African and European Youth and Globalization
African student leaders like Ndiaye, Kutuklui, and van den Reysen vociferously denounced Eurafrica as a political and economic project. And yet, by inserting themselves in conversations about youth, development, and global transformation that were unfolding across France, Europe, and Africa, these young Africans were in many ways helping to create an Afro-European public sphere and a shared conceptual repertoire about youth, agency, pluralism, and global change. A central anchor of that repertoire was Daniel Halévy’s widely read 1948 treatise, Essay on the Acceleration of History. Halévy’s Essai was a meditation on modernity and what we would now call globalization—but it was also an aperçu of “Europe” and what distinguished Europe and Europeans from other “peoples” and civilizations. Laden with orientalist tropes about the immobility of Eastern societies, the Essai defined Europe as a fundamentally “youthful” civilization that grows, invents, and innovates: “It was in Europe that the idea to change the world originated.”91
Halévy’s tone and style are reminiscent of the Romantic historiography of the nineteenth century.

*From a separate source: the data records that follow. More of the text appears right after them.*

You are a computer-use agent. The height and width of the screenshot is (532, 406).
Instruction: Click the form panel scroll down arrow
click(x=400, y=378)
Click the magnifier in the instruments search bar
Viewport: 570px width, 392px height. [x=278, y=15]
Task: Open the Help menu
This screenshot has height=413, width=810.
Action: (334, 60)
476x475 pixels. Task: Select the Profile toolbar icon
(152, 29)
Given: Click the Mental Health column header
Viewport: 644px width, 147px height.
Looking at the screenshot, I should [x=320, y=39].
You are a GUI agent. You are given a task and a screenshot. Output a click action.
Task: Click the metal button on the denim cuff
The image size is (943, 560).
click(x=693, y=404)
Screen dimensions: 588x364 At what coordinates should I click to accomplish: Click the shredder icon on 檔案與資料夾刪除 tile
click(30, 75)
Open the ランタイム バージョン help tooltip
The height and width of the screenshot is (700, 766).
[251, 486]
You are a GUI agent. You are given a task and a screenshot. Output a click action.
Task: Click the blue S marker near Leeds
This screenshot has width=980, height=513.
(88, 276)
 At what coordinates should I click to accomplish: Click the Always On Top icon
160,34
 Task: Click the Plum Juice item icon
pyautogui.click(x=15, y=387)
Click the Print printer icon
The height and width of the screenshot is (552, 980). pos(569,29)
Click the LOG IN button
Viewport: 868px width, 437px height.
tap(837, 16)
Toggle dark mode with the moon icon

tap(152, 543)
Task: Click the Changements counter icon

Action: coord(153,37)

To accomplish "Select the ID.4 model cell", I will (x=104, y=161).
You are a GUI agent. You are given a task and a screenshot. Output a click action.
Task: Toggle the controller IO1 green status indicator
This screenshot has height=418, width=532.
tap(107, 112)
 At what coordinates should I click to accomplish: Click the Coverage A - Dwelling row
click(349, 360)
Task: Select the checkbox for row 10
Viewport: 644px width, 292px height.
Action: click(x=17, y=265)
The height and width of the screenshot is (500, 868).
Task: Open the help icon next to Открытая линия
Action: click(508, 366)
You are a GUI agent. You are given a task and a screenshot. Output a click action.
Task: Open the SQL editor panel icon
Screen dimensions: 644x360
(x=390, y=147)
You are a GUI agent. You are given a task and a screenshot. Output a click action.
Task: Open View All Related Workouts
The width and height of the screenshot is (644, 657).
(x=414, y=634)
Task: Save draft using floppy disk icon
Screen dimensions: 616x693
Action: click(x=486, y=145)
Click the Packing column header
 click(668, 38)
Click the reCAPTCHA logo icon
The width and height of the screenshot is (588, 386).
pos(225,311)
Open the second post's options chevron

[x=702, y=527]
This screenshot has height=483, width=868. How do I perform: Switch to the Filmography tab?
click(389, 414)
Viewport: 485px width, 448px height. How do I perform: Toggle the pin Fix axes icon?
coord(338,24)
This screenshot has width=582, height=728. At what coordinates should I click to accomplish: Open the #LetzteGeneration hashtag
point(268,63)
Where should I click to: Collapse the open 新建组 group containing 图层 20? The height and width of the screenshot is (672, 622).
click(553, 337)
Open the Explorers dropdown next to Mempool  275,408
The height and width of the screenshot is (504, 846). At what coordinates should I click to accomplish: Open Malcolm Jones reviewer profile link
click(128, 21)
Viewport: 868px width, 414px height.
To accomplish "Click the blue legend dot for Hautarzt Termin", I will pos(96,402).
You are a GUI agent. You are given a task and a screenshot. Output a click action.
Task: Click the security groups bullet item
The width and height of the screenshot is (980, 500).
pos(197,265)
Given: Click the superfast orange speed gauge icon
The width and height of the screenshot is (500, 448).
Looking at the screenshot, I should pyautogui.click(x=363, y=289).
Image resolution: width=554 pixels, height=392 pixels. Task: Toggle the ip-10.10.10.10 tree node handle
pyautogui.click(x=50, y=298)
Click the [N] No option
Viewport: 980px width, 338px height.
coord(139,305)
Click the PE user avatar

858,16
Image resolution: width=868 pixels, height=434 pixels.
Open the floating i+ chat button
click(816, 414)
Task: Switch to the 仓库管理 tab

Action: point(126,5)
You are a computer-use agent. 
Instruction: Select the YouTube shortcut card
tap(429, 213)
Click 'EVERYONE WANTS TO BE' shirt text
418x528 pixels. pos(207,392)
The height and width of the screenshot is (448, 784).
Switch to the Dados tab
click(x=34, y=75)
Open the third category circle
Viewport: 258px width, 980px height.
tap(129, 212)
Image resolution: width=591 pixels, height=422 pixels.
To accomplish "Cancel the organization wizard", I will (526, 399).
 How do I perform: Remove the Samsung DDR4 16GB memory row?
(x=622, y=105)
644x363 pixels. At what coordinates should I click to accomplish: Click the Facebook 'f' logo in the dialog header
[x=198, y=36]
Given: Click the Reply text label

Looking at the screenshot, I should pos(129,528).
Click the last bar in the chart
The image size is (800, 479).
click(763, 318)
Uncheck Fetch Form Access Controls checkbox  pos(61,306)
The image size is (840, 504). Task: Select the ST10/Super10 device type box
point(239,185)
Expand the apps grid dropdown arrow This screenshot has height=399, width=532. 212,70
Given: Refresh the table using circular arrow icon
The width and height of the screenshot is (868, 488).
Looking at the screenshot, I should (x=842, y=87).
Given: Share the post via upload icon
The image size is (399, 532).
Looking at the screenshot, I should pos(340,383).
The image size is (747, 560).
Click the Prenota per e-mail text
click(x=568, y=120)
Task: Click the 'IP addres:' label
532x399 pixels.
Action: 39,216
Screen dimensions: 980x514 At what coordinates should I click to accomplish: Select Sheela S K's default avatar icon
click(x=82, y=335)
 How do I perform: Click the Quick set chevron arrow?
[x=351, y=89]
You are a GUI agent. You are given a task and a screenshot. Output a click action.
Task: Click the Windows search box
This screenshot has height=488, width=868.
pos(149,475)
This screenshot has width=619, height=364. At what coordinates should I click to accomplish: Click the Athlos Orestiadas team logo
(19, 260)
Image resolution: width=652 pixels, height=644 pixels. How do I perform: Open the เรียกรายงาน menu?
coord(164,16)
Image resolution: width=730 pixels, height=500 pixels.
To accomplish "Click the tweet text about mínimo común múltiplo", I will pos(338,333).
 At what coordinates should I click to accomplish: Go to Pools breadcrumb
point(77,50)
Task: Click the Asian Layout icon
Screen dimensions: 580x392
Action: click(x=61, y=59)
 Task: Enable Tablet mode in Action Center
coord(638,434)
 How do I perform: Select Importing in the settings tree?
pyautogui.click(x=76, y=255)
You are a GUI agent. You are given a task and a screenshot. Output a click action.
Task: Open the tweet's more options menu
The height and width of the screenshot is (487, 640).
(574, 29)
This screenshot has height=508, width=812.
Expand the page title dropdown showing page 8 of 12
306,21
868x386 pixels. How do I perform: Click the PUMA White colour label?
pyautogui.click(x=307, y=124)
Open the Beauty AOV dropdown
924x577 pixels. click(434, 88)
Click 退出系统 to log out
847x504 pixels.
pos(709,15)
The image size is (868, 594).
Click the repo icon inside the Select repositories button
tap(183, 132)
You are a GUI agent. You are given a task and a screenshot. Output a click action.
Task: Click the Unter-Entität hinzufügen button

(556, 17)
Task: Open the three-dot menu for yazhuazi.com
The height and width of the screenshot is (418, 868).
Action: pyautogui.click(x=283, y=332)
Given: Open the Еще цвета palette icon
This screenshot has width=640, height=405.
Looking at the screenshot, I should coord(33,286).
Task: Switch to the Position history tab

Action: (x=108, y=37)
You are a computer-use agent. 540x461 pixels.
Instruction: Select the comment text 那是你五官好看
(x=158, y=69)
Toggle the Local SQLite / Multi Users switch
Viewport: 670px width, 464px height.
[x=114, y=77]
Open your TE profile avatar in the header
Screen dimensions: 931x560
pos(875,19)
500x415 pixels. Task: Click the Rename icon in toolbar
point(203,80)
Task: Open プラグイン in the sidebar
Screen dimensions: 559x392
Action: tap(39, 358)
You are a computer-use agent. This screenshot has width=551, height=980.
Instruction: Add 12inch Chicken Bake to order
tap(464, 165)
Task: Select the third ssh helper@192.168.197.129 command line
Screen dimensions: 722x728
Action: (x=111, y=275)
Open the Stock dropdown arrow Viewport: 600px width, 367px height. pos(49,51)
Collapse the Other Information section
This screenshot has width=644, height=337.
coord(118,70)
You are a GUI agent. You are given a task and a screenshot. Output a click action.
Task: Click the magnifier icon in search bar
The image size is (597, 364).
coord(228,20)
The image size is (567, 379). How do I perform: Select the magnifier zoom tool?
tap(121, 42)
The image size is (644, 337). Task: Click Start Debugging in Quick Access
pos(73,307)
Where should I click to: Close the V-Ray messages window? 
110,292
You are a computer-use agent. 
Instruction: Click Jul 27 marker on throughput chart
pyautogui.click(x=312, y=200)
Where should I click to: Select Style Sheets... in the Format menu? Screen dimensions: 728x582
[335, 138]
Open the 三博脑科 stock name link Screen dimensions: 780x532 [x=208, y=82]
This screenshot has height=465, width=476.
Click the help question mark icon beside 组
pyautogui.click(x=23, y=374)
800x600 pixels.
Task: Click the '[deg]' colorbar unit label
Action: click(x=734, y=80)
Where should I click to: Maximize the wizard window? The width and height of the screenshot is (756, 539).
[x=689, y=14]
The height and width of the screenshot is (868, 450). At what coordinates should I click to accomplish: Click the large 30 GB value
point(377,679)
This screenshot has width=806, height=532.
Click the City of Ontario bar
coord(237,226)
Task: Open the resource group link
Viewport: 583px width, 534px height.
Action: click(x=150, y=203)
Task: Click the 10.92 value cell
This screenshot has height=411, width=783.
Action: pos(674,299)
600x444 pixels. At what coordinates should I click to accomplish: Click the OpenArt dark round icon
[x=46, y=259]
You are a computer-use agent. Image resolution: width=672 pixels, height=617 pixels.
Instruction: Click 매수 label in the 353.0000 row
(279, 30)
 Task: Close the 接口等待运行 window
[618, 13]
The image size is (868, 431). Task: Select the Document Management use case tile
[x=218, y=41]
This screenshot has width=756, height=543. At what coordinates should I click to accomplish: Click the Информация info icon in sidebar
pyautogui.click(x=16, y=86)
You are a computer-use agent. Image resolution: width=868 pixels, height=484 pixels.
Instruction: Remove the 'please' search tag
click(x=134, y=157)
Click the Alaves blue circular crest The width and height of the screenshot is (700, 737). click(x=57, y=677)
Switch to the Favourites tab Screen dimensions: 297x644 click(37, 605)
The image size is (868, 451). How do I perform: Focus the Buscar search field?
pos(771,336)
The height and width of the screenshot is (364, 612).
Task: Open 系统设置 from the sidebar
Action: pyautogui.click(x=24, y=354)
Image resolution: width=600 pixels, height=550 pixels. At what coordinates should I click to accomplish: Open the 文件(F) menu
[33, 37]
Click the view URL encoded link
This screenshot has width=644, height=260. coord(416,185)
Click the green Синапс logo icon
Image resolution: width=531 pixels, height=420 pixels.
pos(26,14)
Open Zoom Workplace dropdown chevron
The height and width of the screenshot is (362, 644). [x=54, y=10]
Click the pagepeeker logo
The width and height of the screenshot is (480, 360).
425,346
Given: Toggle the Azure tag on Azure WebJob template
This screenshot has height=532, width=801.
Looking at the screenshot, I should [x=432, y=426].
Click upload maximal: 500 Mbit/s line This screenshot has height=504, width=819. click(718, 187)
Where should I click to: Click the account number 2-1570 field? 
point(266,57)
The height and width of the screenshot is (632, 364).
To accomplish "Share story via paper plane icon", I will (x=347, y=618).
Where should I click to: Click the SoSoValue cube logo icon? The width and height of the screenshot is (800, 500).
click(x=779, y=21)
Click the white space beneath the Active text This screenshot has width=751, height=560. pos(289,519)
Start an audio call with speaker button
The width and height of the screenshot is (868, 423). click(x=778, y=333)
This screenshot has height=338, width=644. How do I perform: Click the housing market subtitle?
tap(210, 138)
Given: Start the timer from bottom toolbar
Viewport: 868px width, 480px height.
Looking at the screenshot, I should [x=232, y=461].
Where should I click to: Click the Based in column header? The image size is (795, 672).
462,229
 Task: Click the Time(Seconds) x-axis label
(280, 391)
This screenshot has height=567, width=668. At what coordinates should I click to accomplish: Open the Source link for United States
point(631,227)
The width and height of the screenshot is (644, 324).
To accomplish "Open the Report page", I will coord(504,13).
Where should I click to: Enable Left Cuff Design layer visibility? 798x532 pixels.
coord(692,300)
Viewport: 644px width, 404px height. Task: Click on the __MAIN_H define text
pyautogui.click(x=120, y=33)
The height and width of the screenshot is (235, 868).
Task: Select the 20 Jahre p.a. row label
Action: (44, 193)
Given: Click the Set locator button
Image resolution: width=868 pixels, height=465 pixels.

In fact, the Essai begins with an extended quotation from Michelet: “The pace of time has totally changed,” Michelet wrote in 1872. “In the average man’s lifespan (typically 72 years), I have witnessed two great revolutions, which in the past, would have likely been separated by a thousand years’ interval.” This reflection, Halévy argues, was worth revisiting in 1948, a time when “the ground has disappeared beneath our feet; in fact there is no more history, just an obscure movement of peoples.”92 Halévy’s Essai bridges a very nineteenth-century way of thinking about historical acceleration and late-twentieth-century theories of the shifting terrains of temporality and the diffuse and impersonal “forces” associated with globalization.93 The Essai asks how people could regain the reins of those forces, but Halévy did not propose a clear course of action. Nevertheless, he did provide a new vocabulary that resonated strongly with those concerned with education and the formation of youth, as well as with young people themselves.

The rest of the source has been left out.